SERVA Ion Exchange Media and Adsorber Resins
Ion exchangers are usually solid, macromolecular polyelectrolytes in the form of macroscopic particles with a porous structure. They are insoluble in water but capable of swelling. They are able to exchange bound ions against others dissolved in the surrounding medium. The cation exchangers (polyacids) carry fixed negatively charged functional groups (anchor groups grafted onto the polymer) with positive counter-ions, while the anion exchangers (polybases) have positively charged groups fixed onto the polymer with negative counter-ions to equalize the charge. Binding and release of the counter-ions are reversible processes and dependent on their concentration and affinity to the anchor groups.

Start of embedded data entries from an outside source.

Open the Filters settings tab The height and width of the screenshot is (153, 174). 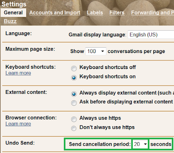coord(117,13)
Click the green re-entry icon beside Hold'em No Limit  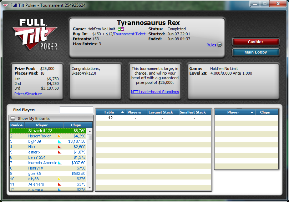(119, 29)
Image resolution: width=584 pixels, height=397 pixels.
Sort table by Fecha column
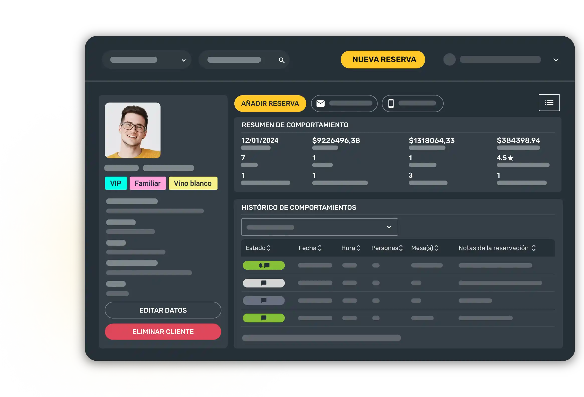(x=320, y=248)
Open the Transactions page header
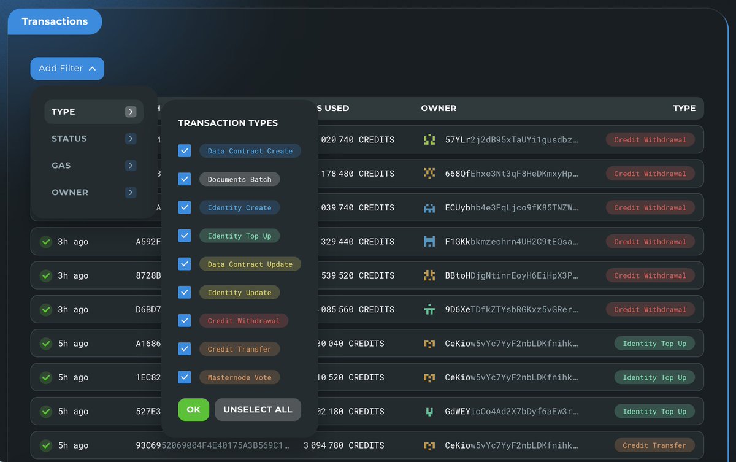This screenshot has width=736, height=462. pyautogui.click(x=55, y=21)
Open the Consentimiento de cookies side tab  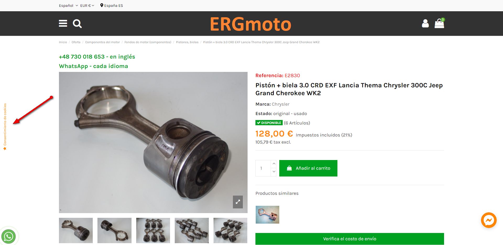pos(5,127)
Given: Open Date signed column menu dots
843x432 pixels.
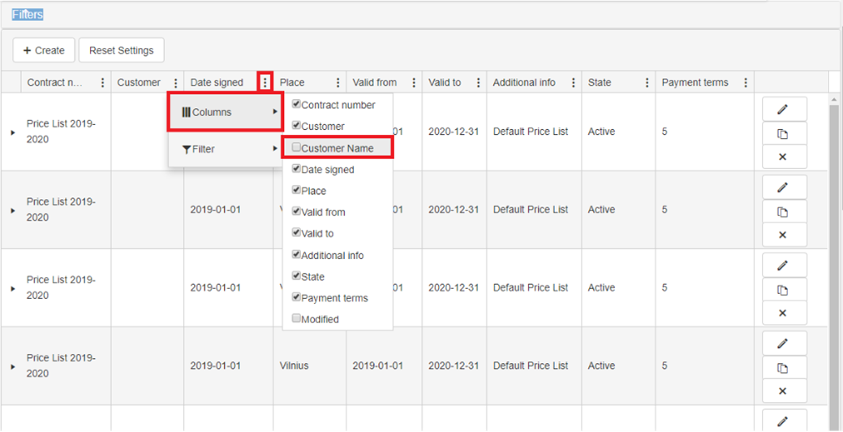Looking at the screenshot, I should tap(265, 83).
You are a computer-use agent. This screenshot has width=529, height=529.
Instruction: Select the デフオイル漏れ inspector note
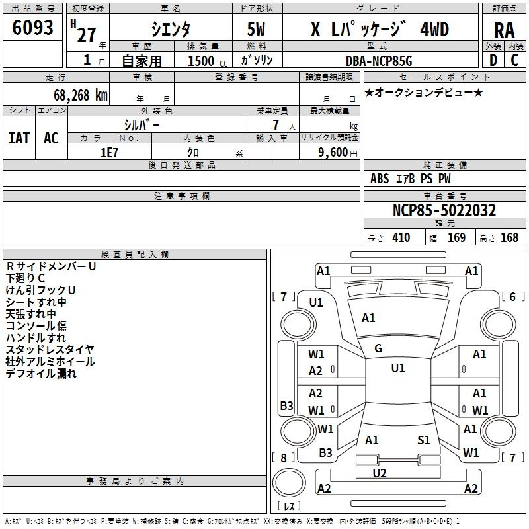click(41, 374)
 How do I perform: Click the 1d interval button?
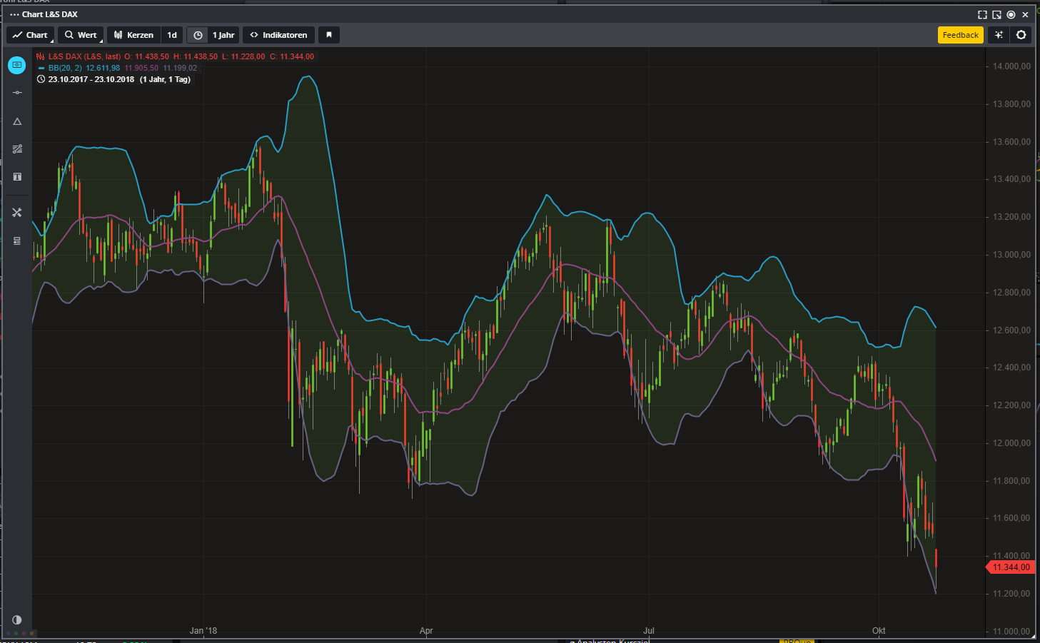172,35
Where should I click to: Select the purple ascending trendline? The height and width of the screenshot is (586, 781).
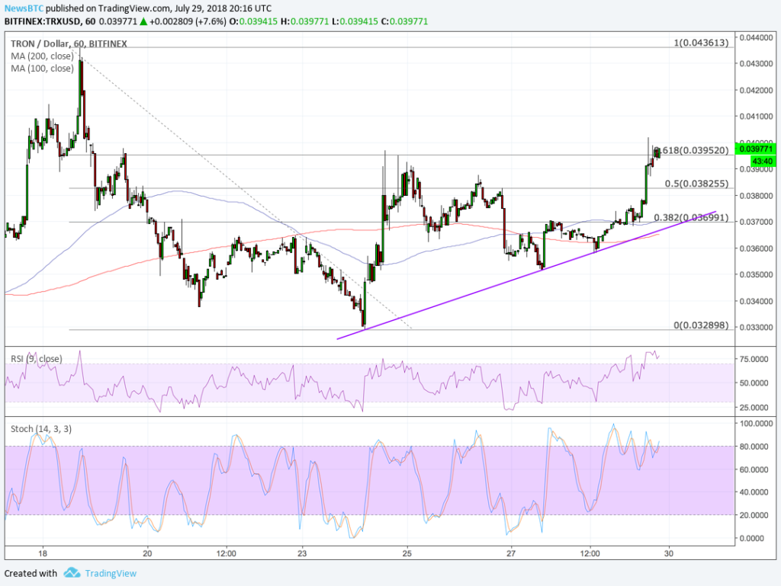pyautogui.click(x=534, y=282)
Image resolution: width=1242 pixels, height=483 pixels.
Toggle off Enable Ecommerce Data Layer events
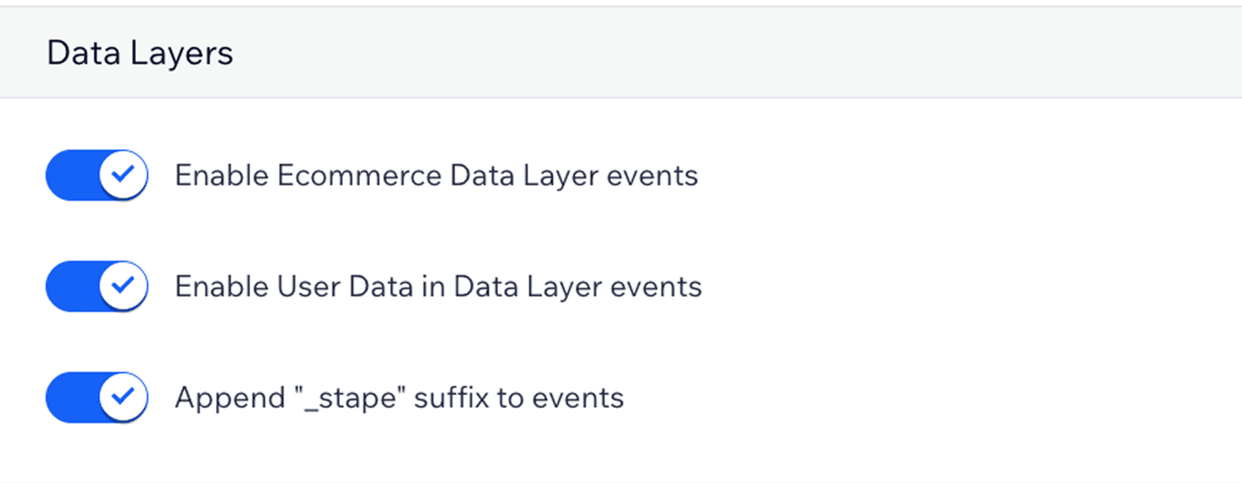tap(96, 175)
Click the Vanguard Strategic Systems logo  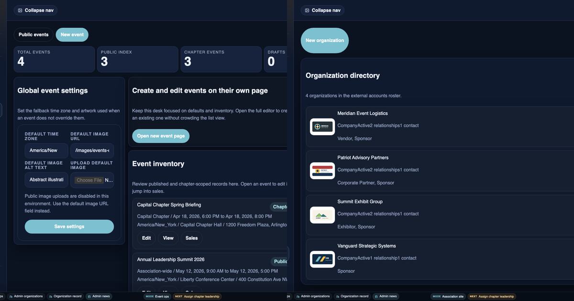(322, 259)
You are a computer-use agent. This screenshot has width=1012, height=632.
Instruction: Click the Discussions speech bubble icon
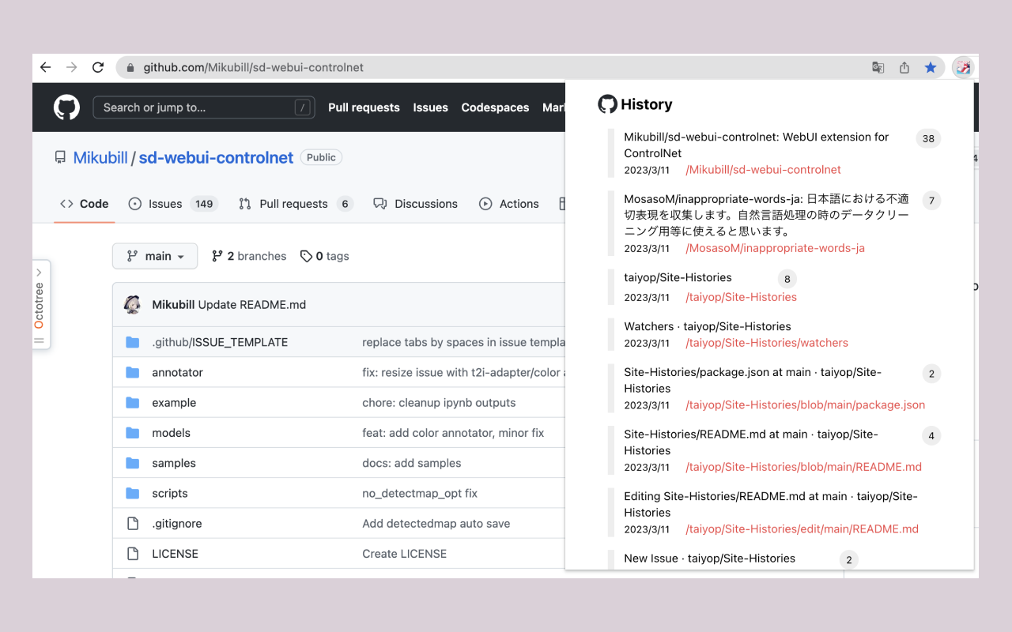[x=381, y=203]
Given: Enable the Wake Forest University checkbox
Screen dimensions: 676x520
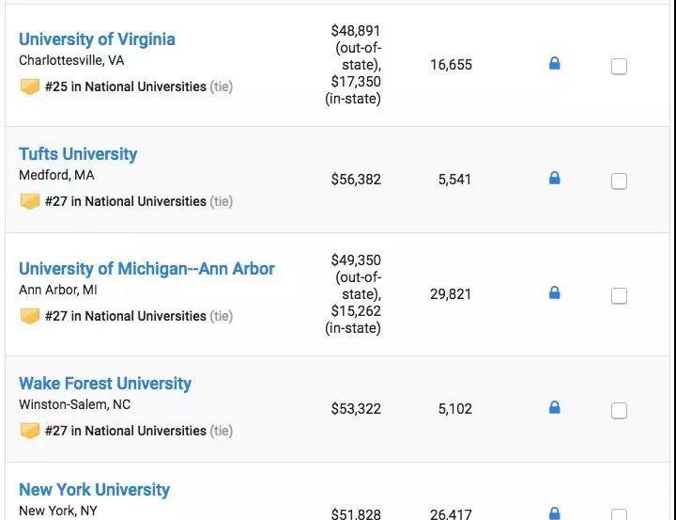Looking at the screenshot, I should (x=619, y=410).
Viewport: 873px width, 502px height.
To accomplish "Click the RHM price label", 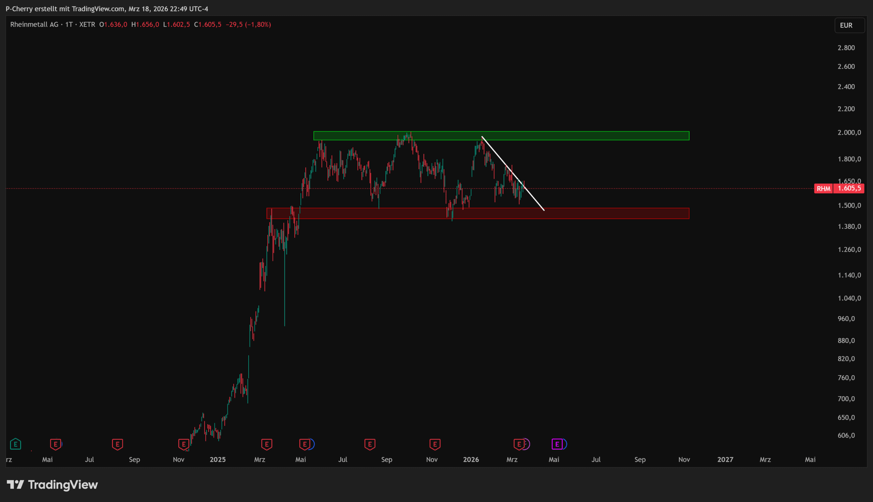I will tap(823, 189).
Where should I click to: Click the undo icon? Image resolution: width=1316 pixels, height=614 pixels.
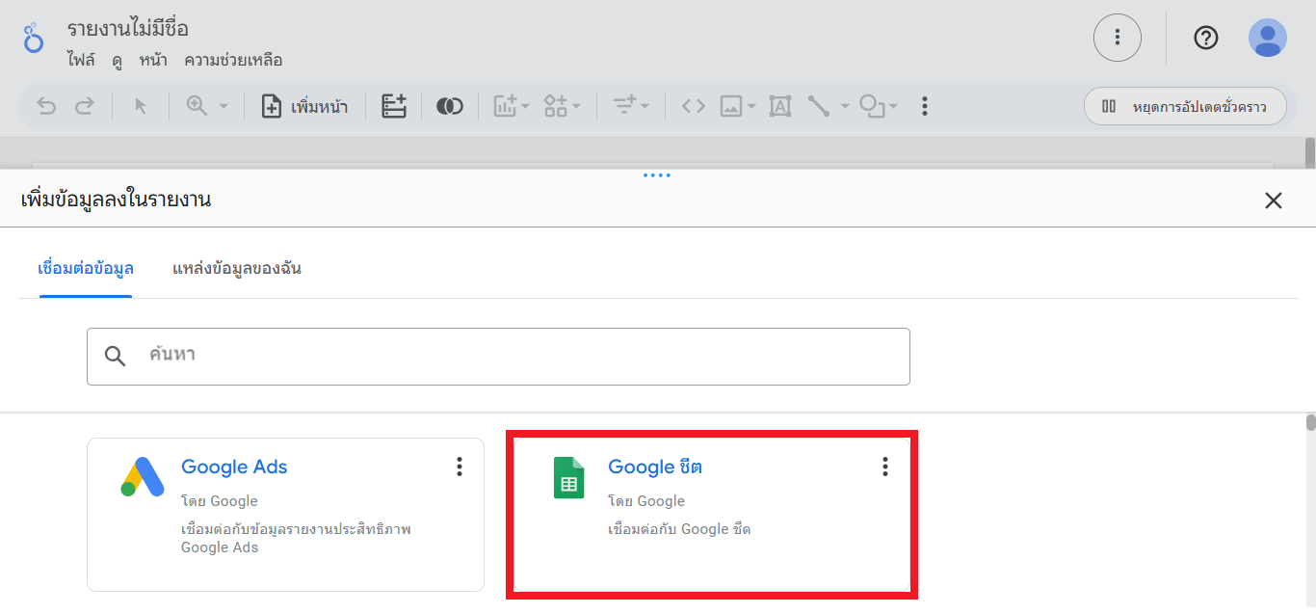coord(46,106)
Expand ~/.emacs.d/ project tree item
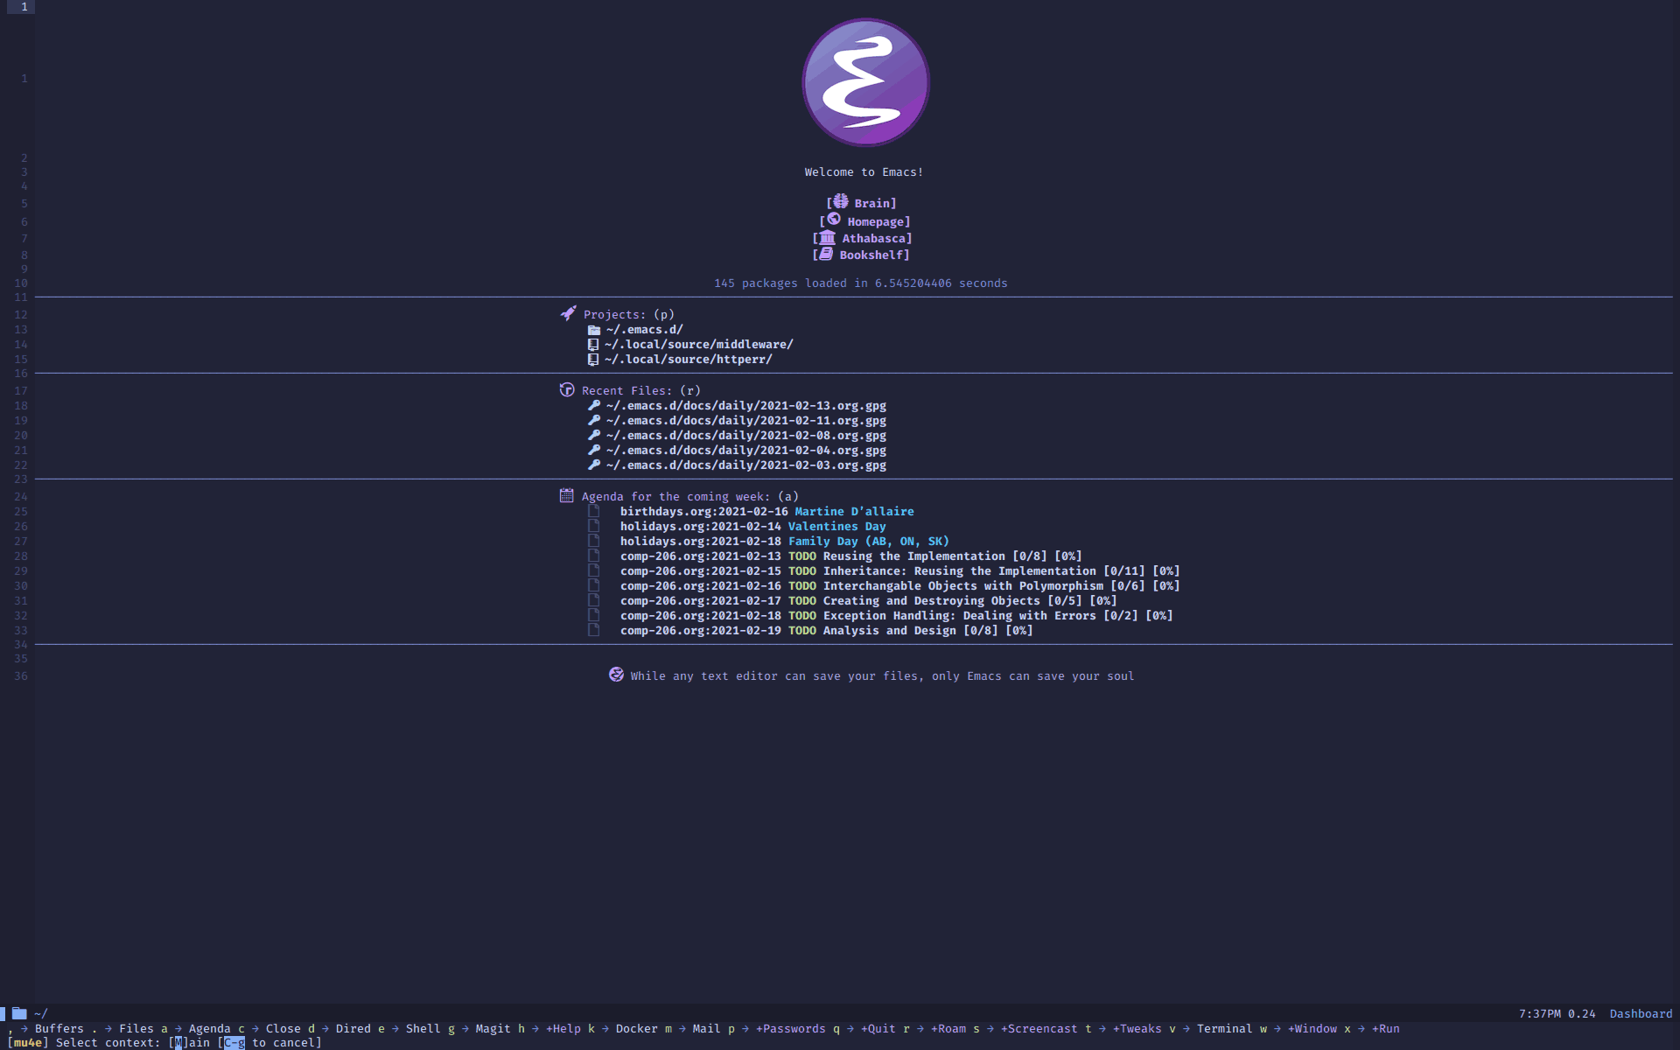The image size is (1680, 1050). 641,329
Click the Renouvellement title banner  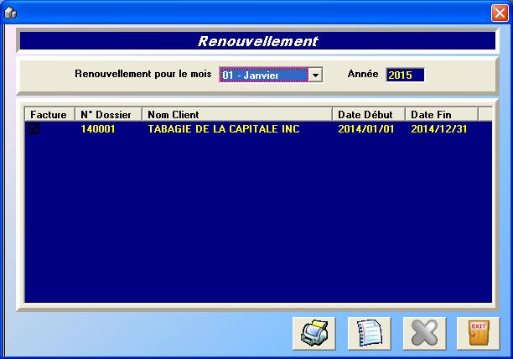click(257, 41)
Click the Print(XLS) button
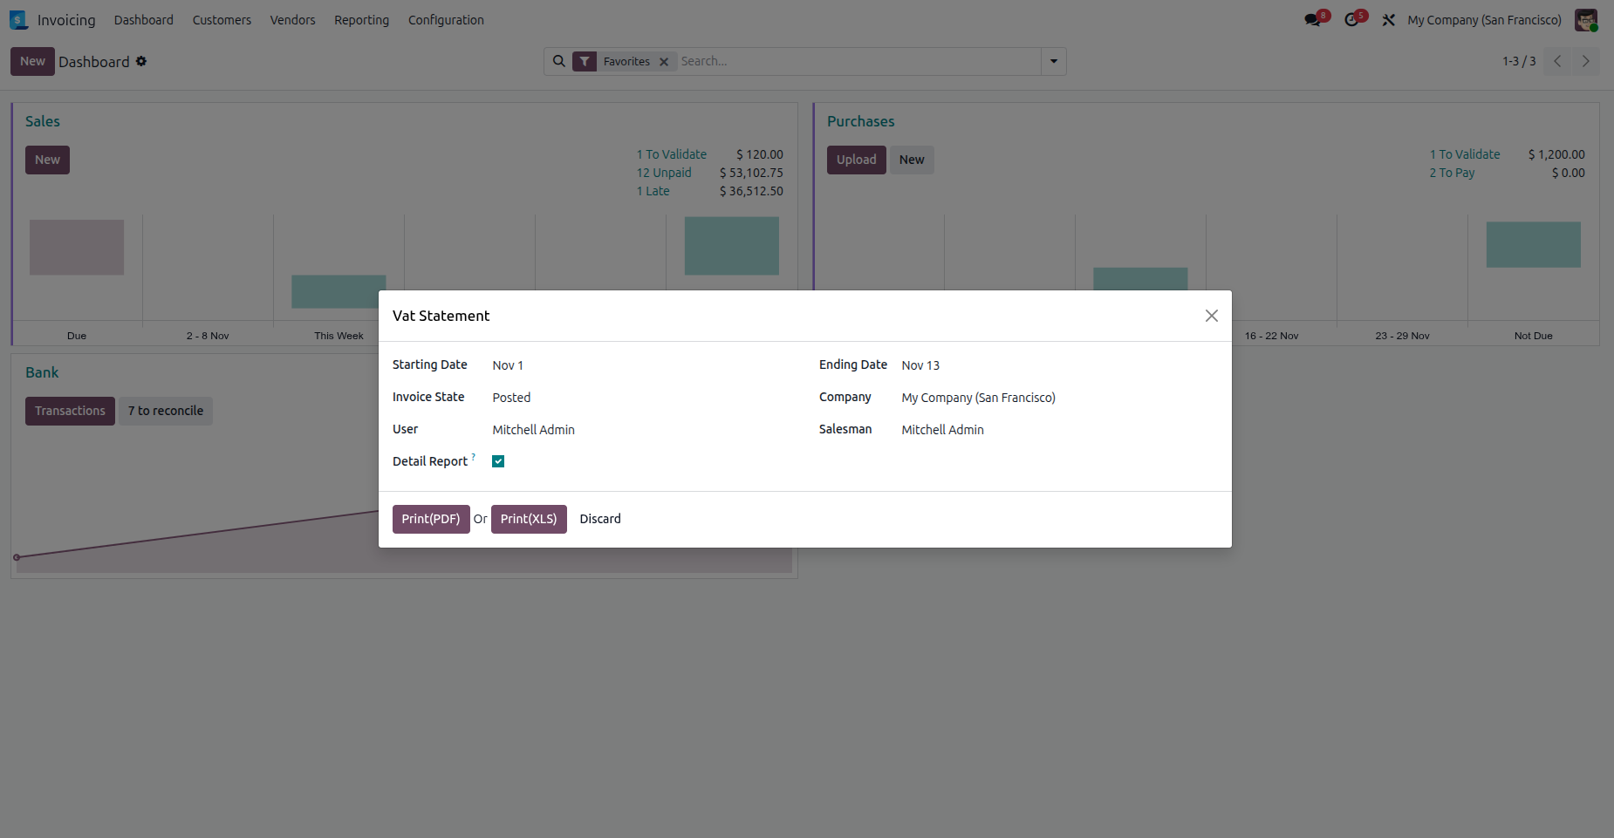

There are inorganic ion exchangers which are natural aluminium silicates, e.g. Zeolites, which are used for water softening and desalting or Bentonite, which can be used for detoxification and as an adsorbent for proteins and viruses. Furthermore there are synthetic organic ion exchange resins, which are mainly produced by polymerization. They are of fundamental importance for many industrial applications and described below in more detail.
Ion exchangers on the basis of modified agarose, cellulose or dextran are used for the separation of large biomolecules, e.g. proteins or nucleic acids (see SERVACEL® Cellulose Ion Exchangers).
Adsorber resins have a similar basic matrix as ion exchange resins, but without functional groups. Binding of substances runs via non-ionic forces (see SERDOLIT® PAD Resins).